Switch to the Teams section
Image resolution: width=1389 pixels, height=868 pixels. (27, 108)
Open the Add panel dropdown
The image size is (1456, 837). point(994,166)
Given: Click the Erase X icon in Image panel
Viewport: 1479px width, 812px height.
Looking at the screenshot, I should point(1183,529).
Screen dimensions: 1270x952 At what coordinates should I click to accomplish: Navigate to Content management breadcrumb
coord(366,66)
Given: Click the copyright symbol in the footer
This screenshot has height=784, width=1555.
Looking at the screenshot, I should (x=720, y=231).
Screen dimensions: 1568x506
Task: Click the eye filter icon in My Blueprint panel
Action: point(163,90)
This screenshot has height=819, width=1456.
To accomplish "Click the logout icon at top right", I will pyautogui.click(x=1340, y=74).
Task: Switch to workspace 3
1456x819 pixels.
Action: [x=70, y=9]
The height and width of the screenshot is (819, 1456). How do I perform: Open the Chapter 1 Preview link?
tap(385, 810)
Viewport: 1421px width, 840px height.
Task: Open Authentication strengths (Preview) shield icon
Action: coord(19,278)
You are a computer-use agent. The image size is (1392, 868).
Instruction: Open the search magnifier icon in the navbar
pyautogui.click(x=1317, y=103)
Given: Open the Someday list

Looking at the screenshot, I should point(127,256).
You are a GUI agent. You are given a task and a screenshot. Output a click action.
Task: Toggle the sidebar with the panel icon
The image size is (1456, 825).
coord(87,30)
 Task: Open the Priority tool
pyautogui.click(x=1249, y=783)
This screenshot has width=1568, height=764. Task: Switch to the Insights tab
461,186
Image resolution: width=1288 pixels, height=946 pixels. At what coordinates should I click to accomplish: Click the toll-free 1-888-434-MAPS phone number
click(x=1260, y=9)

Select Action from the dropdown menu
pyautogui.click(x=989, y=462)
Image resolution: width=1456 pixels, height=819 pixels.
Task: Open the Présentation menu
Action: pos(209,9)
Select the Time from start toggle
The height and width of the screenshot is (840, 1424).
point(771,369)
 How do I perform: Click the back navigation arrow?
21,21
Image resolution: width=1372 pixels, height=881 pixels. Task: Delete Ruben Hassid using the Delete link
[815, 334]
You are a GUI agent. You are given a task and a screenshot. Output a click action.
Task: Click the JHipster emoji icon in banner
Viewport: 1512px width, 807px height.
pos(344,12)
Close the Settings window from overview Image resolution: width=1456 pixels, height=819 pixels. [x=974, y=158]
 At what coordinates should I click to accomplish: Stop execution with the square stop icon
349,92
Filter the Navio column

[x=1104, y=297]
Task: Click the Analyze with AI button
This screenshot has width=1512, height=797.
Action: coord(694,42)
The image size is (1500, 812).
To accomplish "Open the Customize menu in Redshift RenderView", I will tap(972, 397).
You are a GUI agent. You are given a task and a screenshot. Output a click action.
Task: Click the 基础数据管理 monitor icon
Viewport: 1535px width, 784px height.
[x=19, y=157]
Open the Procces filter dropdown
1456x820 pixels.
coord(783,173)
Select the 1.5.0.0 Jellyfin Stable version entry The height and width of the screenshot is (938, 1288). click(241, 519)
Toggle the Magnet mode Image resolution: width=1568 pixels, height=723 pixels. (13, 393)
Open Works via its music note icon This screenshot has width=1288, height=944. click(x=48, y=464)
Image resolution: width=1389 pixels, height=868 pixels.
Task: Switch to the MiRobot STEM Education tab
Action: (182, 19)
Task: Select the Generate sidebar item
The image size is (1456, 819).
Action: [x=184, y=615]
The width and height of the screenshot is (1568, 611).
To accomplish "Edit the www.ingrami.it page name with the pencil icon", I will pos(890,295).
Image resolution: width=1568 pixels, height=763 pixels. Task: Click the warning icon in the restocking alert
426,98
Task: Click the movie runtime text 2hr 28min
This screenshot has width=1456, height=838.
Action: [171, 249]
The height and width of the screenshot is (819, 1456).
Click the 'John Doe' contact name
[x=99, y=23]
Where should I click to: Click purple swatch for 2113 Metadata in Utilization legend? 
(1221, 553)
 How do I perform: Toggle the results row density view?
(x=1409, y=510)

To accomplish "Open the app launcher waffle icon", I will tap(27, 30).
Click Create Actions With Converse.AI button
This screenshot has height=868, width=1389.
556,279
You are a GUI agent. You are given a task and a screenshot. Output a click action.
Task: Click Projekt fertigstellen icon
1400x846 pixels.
────────────────────────────────────────
_To do_
Each record above is to be given again without any change to its wording.

_Result of this exercise_
Switch to the Teams section
Image resolution: width=1389 pixels, height=868 pixels. (27, 108)
Open the Add panel dropdown
The image size is (1456, 837). point(994,166)
Given: Click the Erase X icon in Image panel
Viewport: 1479px width, 812px height.
Looking at the screenshot, I should point(1183,529).
Screen dimensions: 1270x952 At what coordinates should I click to accomplish: Navigate to Content management breadcrumb
coord(366,66)
Given: Click the copyright symbol in the footer
This screenshot has height=784, width=1555.
Looking at the screenshot, I should (x=720, y=231).
Screen dimensions: 1568x506
Task: Click the eye filter icon in My Blueprint panel
Action: point(163,90)
This screenshot has height=819, width=1456.
To accomplish "Click the logout icon at top right", I will pyautogui.click(x=1340, y=74).
Task: Switch to workspace 3
1456x819 pixels.
Action: [x=70, y=9]
The height and width of the screenshot is (819, 1456). How do I perform: Open the Chapter 1 Preview link?
tap(385, 810)
Viewport: 1421px width, 840px height.
Task: Open Authentication strengths (Preview) shield icon
Action: coord(19,278)
You are a computer-use agent. The image size is (1392, 868).
Instruction: Open the search magnifier icon in the navbar
pyautogui.click(x=1317, y=103)
Given: Open the Someday list

Looking at the screenshot, I should point(127,256).
You are a GUI agent. You are given a task and a screenshot. Output a click action.
Task: Toggle the sidebar with the panel icon
The image size is (1456, 825).
coord(87,30)
 Task: Open the Priority tool
pyautogui.click(x=1249, y=783)
This screenshot has width=1568, height=764. Task: Switch to the Insights tab
461,186
Image resolution: width=1288 pixels, height=946 pixels. At what coordinates should I click to accomplish: Click the toll-free 1-888-434-MAPS phone number
click(x=1260, y=9)

Select Action from the dropdown menu
pyautogui.click(x=989, y=462)
Image resolution: width=1456 pixels, height=819 pixels.
Task: Open the Présentation menu
Action: pos(209,9)
Select the Time from start toggle
The height and width of the screenshot is (840, 1424).
point(771,369)
 How do I perform: Click the back navigation arrow?
21,21
Image resolution: width=1372 pixels, height=881 pixels. Task: Delete Ruben Hassid using the Delete link
[815, 334]
You are a GUI agent. You are given a task and a screenshot. Output a click action.
Task: Click the JHipster emoji icon in banner
Viewport: 1512px width, 807px height.
pos(344,12)
Close the Settings window from overview Image resolution: width=1456 pixels, height=819 pixels. [x=974, y=158]
 At what coordinates should I click to accomplish: Stop execution with the square stop icon
349,92
Filter the Navio column

[x=1104, y=297]
Task: Click the Analyze with AI button
This screenshot has width=1512, height=797.
Action: coord(694,42)
The image size is (1500, 812).
To accomplish "Open the Customize menu in Redshift RenderView", I will tap(972, 397).
You are a GUI agent. You are given a task and a screenshot. Output a click action.
Task: Click the 基础数据管理 monitor icon
Viewport: 1535px width, 784px height.
[x=19, y=157]
Open the Procces filter dropdown
1456x820 pixels.
coord(783,173)
Select the 1.5.0.0 Jellyfin Stable version entry The height and width of the screenshot is (938, 1288). click(241, 519)
Toggle the Magnet mode Image resolution: width=1568 pixels, height=723 pixels. (13, 393)
Open Works via its music note icon This screenshot has width=1288, height=944. click(x=48, y=464)
Image resolution: width=1389 pixels, height=868 pixels.
Task: Switch to the MiRobot STEM Education tab
Action: (182, 19)
Task: Select the Generate sidebar item
The image size is (1456, 819).
Action: [x=184, y=615]
The width and height of the screenshot is (1568, 611).
To accomplish "Edit the www.ingrami.it page name with the pencil icon", I will pos(890,295).
Image resolution: width=1568 pixels, height=763 pixels. Task: Click the warning icon in the restocking alert
426,98
Task: Click the movie runtime text 2hr 28min
This screenshot has width=1456, height=838.
Action: [171, 249]
The height and width of the screenshot is (819, 1456).
Click the 'John Doe' contact name
[x=99, y=23]
Where should I click to: Click purple swatch for 2113 Metadata in Utilization legend? 
(1221, 553)
 How do I perform: Toggle the results row density view?
(x=1409, y=510)

To accomplish "Open the app launcher waffle icon", I will tap(27, 30).
Click Create Actions With Converse.AI button
This screenshot has height=868, width=1389.
556,279
You are a GUI agent. You are given a task and a screenshot. Output a click action.
Task: Click Projekt fertigstellen icon
1400x846 pixels.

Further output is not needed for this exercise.